In what was possibly or must have probably been RTÉ Series 6, head chef
Gerald Kean received four stars, head chef Ray D'Arcy - who was not actually working for RTÉ at the time but with Today FM - received three stars, head chef Pamela Flood received three stars, head chef Keith Barry received two stars, head chef Kevin Myers received five stars, and head chef Mary Wilson received three stars.

The seventh series began on 16 November 2008, running on Sundays at 20:30. RTÉ had eight series in total. In the opening episode of RTÉ Series 7 (broadcast on 16 November 2008), head chef Michael Healy-Rae received three stars. In the second episode of RTÉ Series 7 (broadcast on 23 November 2008), head chef Jessica Kürten received two stars. In the third episode of RTÉ Series 7 (broadcast on 30 November 2008), head chef Des Cahill received five stars. In the fourth episode of RTÉ Series 7 (broadcast on 7 December 2008), head chef Dominic Mafham received four stars. In the fifth episode of RTÉ Series 7 (broadcast on 14 December 2008), head chef Ciara O'Callaghan received four stars. In the sixth episode of RTÉ Series 7 (broadcast on 21 December 2008), head chef Dermot Bannon received five stars. In the Christmas special broadcast on 28 December 2008, there was a 5 Star Cook-off between Tracy Piggott and Kevin Myers. Then head chef Frank McNamara received two stars. Then head chef Kate O'Toole received four stars.

In RTÉ Series 8, head chef Angeline Ball received five stars, in what was the last RTÉ episode. Head chefs who have since died include Tony Fenton and Jon Kenny.
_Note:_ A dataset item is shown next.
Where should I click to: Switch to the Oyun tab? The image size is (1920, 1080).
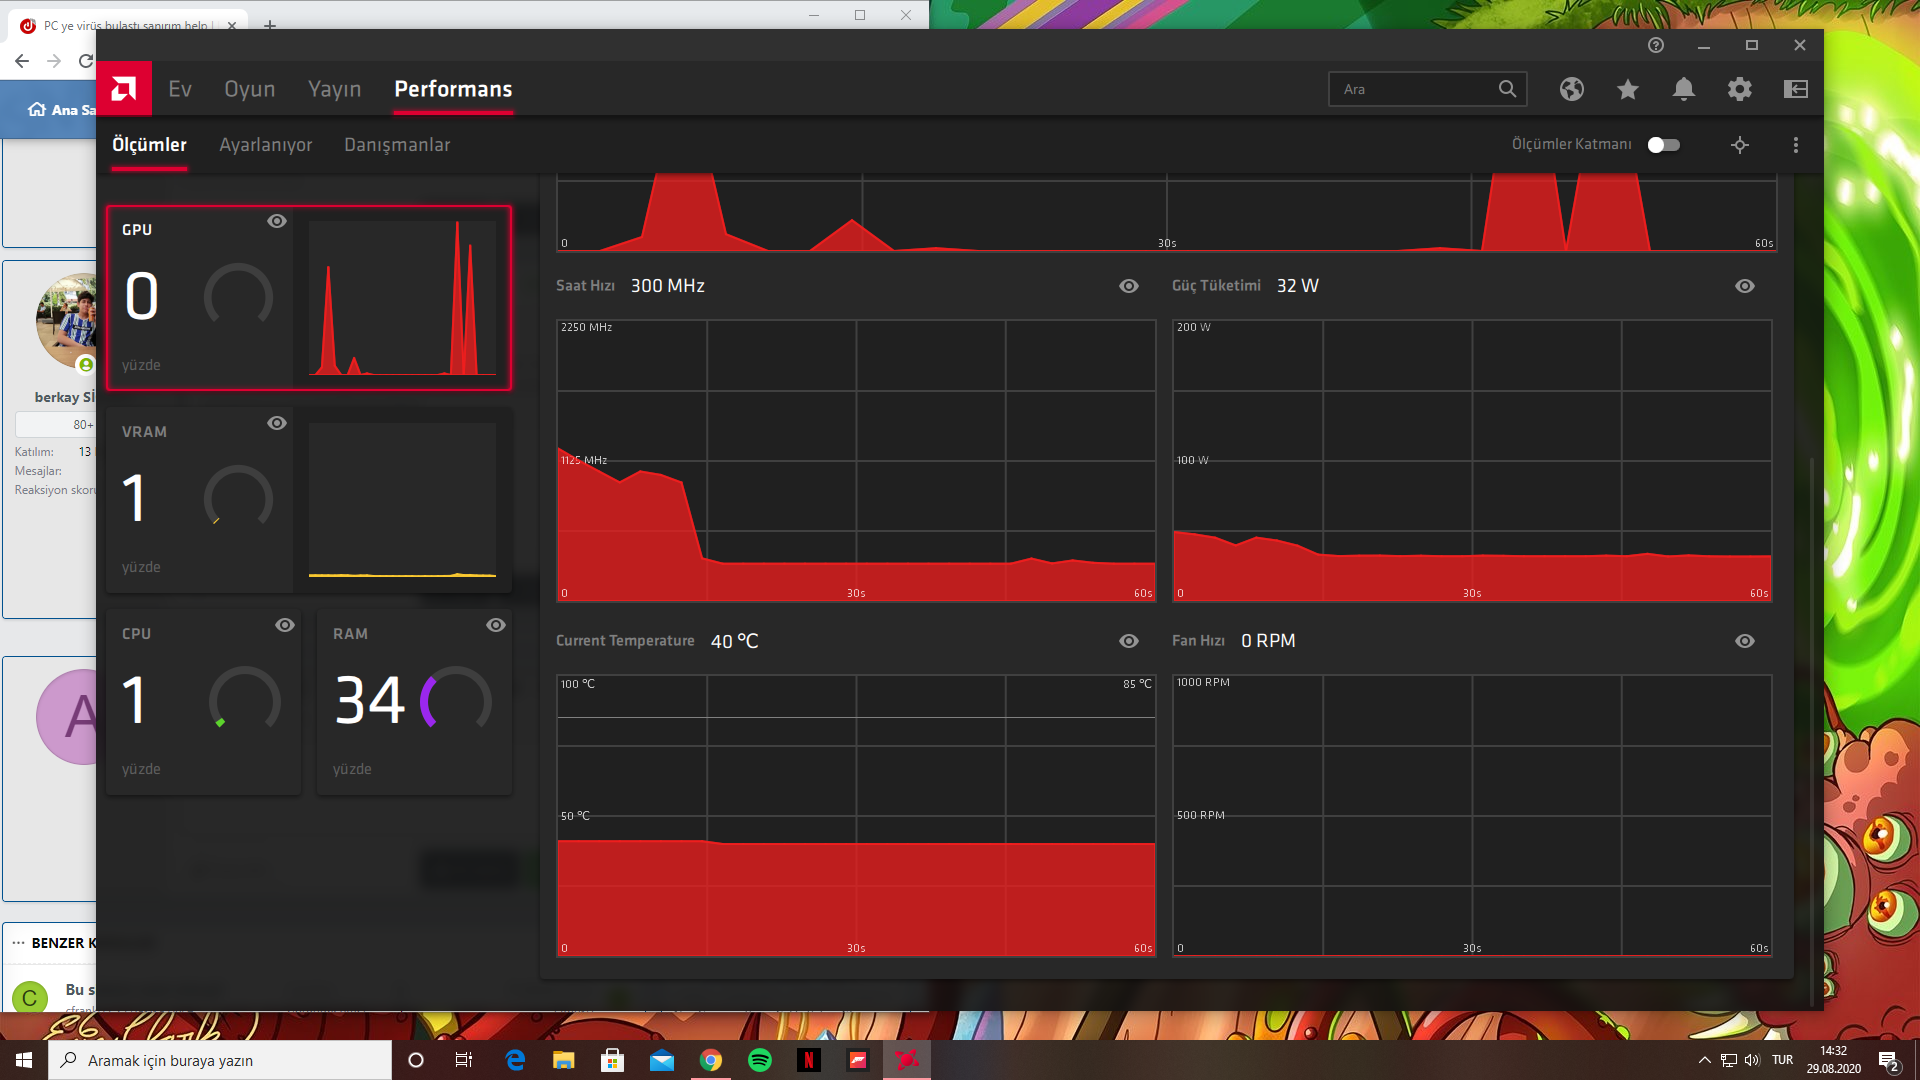tap(249, 89)
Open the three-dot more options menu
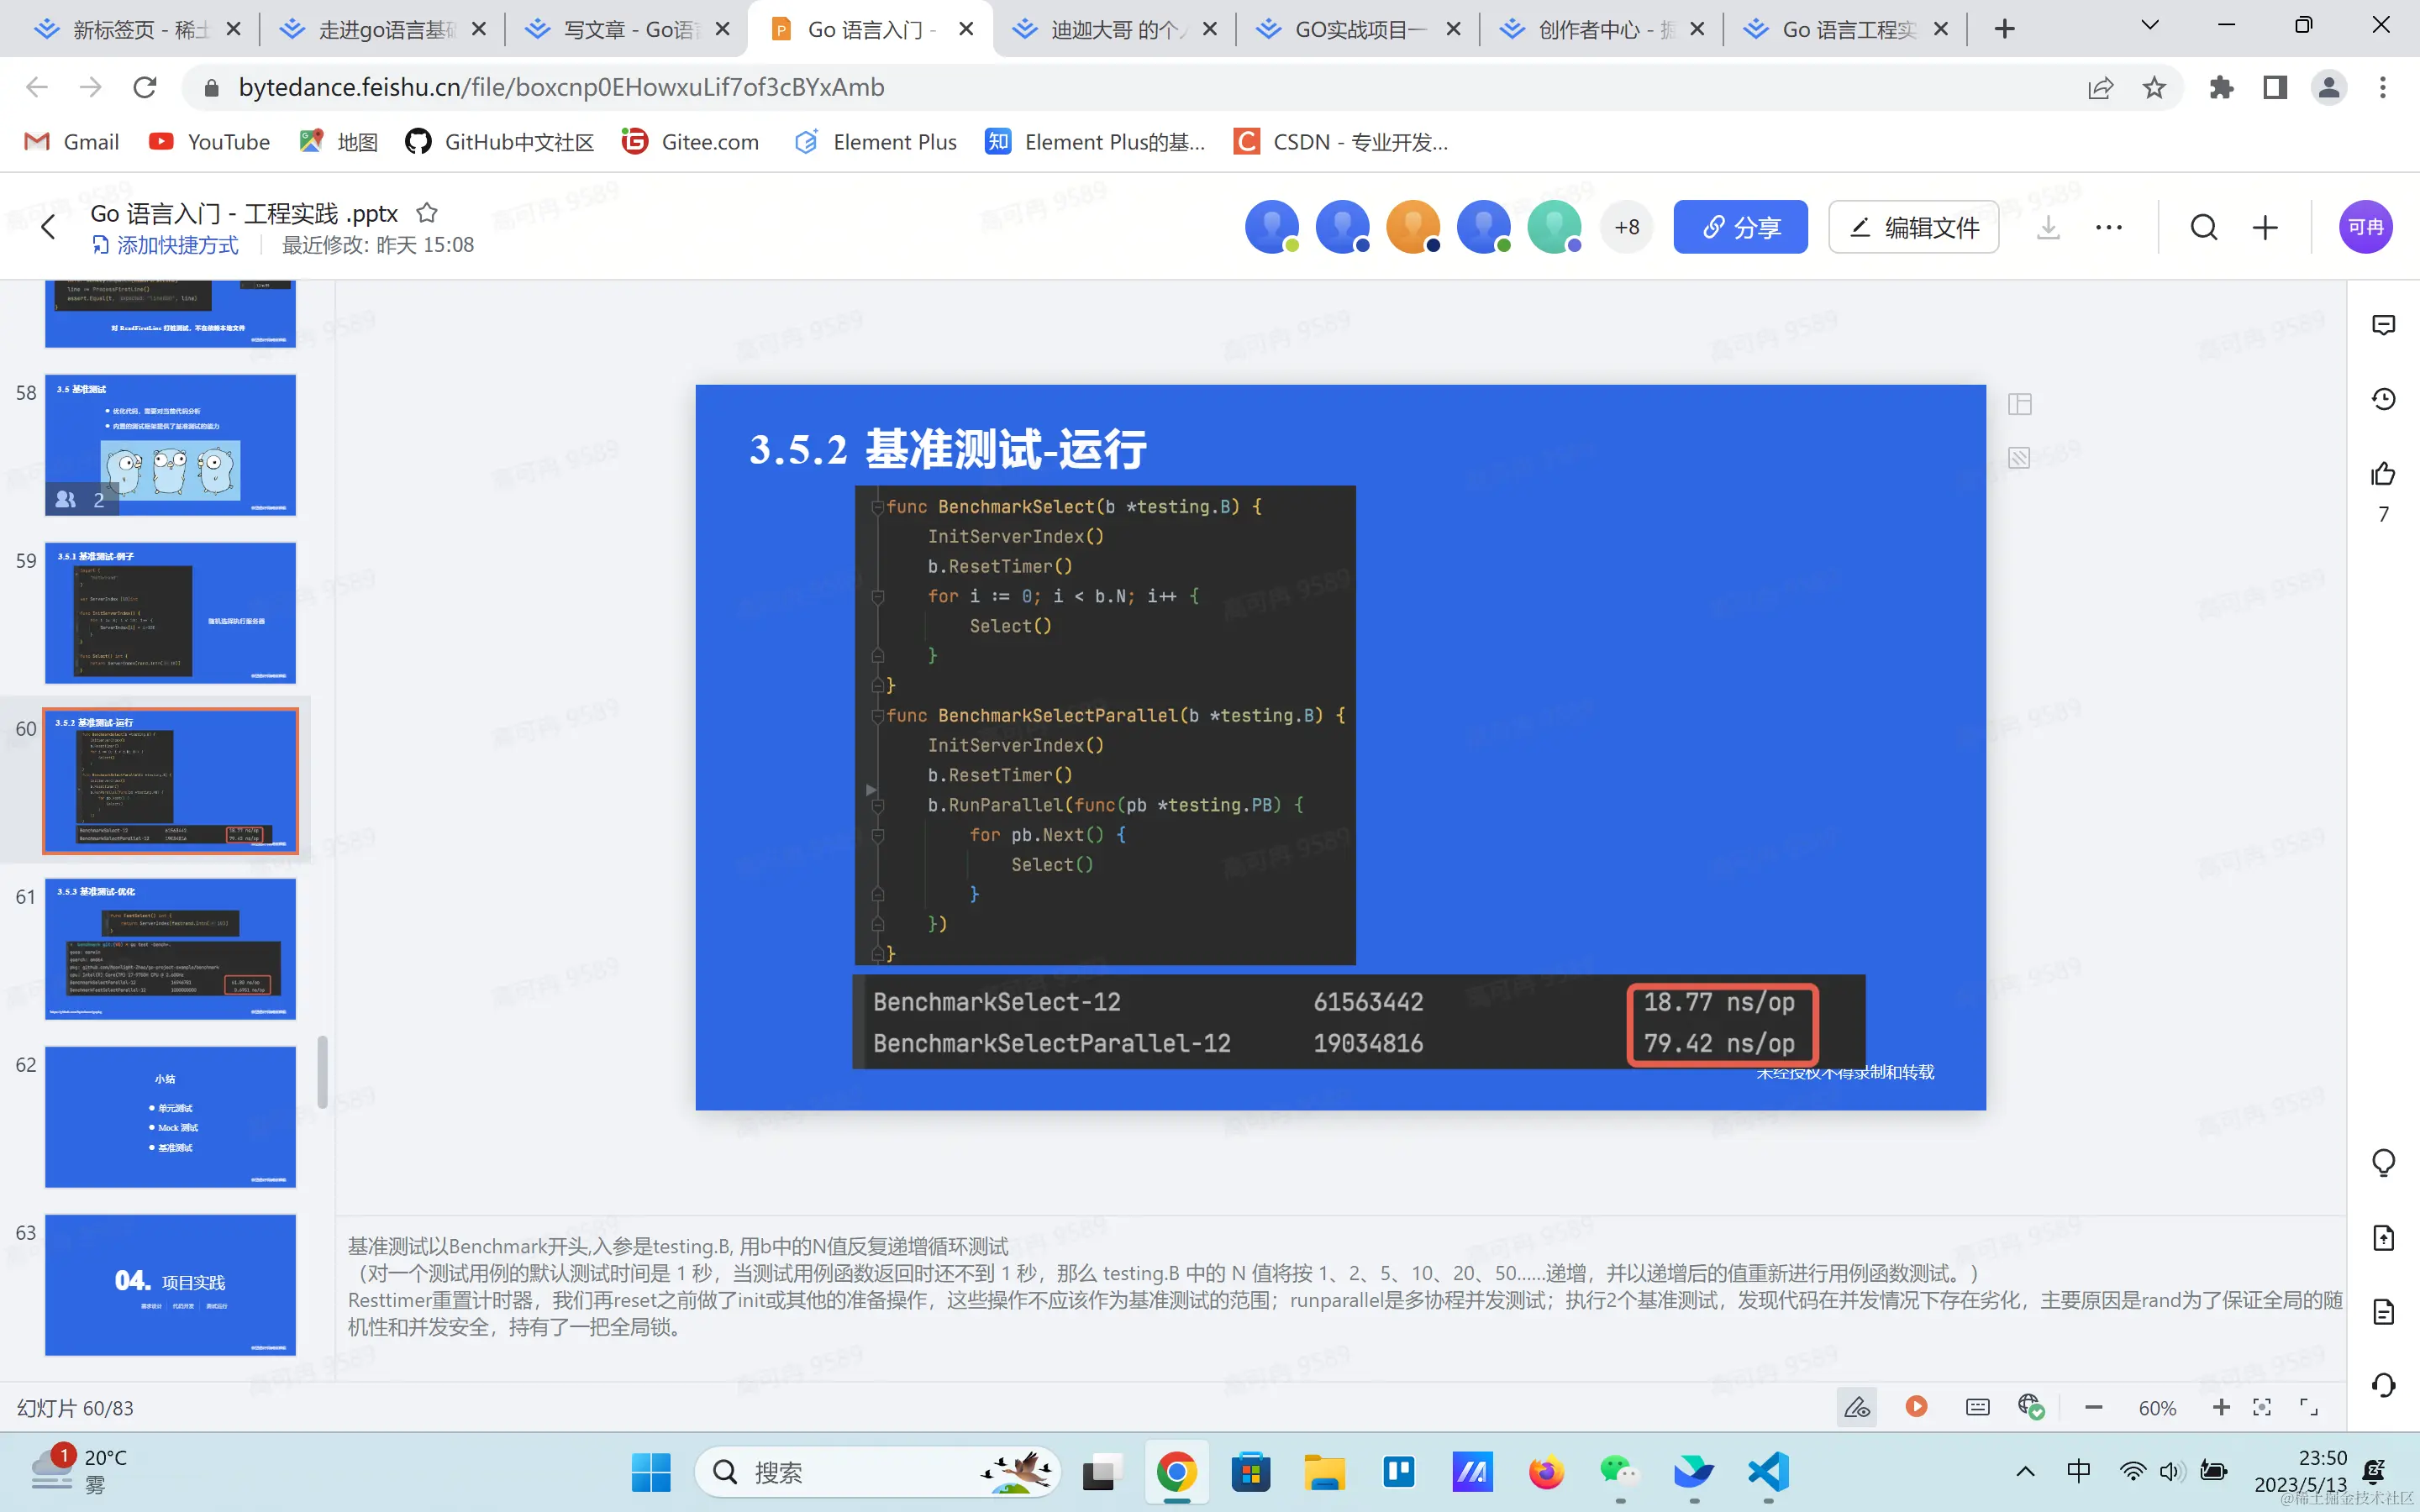This screenshot has height=1512, width=2420. click(2108, 227)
===Commercial TV revival===
The series returned on TV3 on 7 January 2015. The programme was sponsored by Aldi and again voiced by Seán Moncrieff. The six-part series was filmed at Wineport Lodge in Glasson, County Westmeath in November 2014, with each episode running to one hour. The regular food critics are Paolo Tullio and Tom Doorley, along with a guest critic each week.

- 7 January – Alan Shatter received 4 stars
- 14 January – Jackie Lavin received 2 stars
- 21 January – Andrew Trimble received 3 stars.
- 28 January – Marie Cassidy received 4 stars.
- 4 February – Rozanna Purcell received 4 stars.
- 11 February – Sharon Shannon received 3 stars.

A new season began airing on TV3 on 10 February 2016. Marco Pierre White's Courtyard Restaurant in Donnybrook was the new venue for the show, and Marco Pierre White also guested for the series as one of the judges alongside Tom Doorley, replacing Paolo Tullio who died in 2015.

- 10 February 2016 – Rory Cowan
- 17 February 2016 – Eva Orsmond
- 24 February 2016 – Nathan Carter – received 3 stars
- 2 March 2016 – Kevin Kilbane - received 4 stars
- 9 March 2016 – Pippa O'Connor - received 4 stars
- 16 March 2016 – Seán Gallagher - received 3 stars

- Maria Walsh
- Ken Doherty received 4 stars.

- Una Healy received one star.
- Maura Derrane

==International versions==
The format is sold internationally by Vision Independent Productions under the title The Secret Chef. It has had three seasons in Italy.